◆ RECORD EXTRACTS ◆
-----
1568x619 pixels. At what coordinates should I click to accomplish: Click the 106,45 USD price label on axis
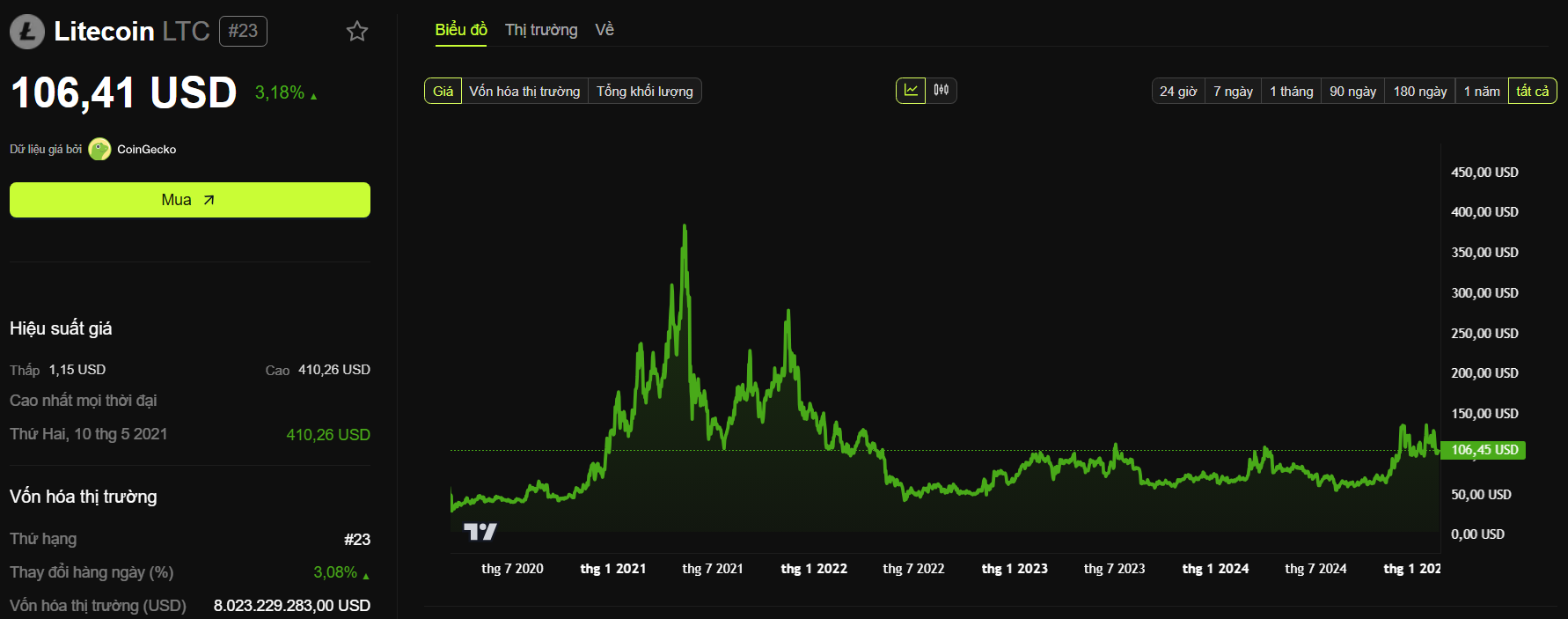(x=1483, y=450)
-----
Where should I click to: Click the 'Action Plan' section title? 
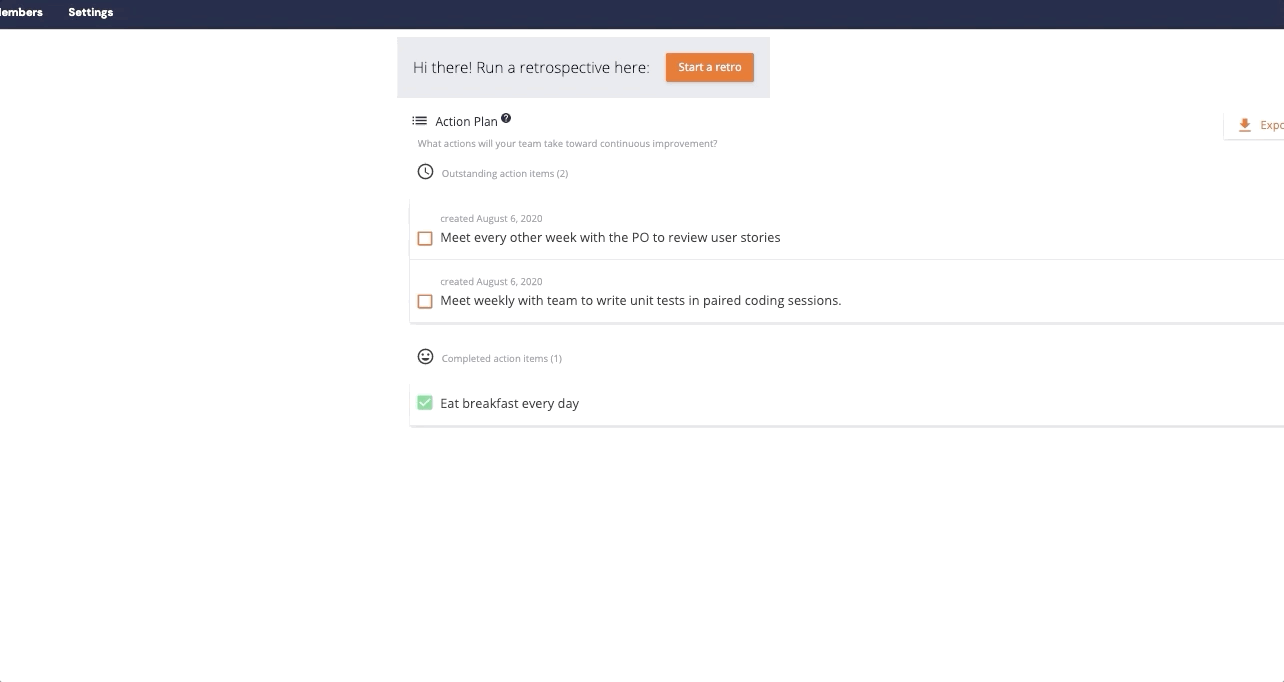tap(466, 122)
-----
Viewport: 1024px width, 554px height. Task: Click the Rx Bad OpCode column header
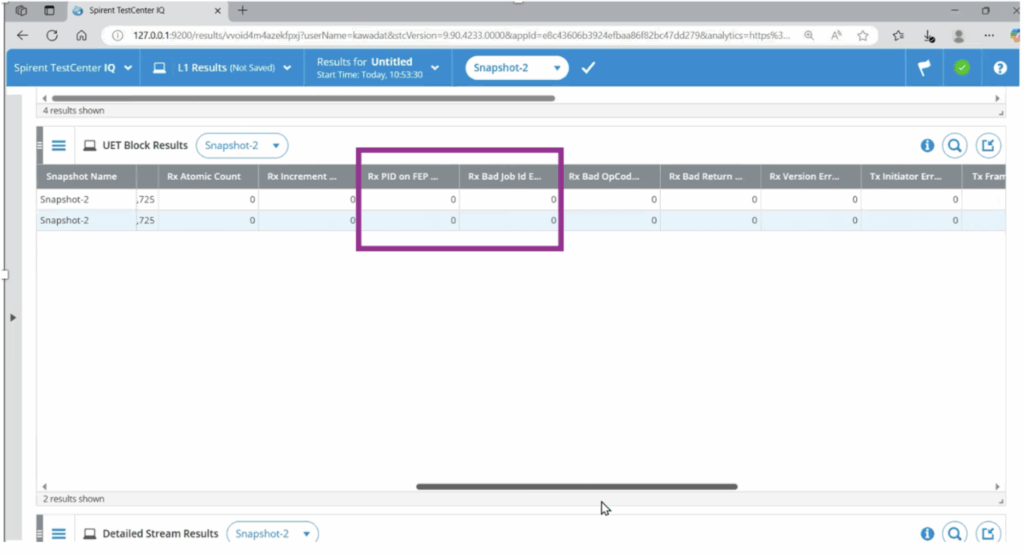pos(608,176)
-----
◆ BRIEF ◆
Rewrite the lines from the one with "1568x619 pixels. At" up to and including the one with "(x=1483, y=450)", replacing "price label" with "value label" and changing nothing else. Leave the pictures out of your answer.

◆ FINISHED TASK ◆
1568x619 pixels. At what coordinates should I click to accomplish: Click the 106,45 USD value label on axis
(x=1483, y=450)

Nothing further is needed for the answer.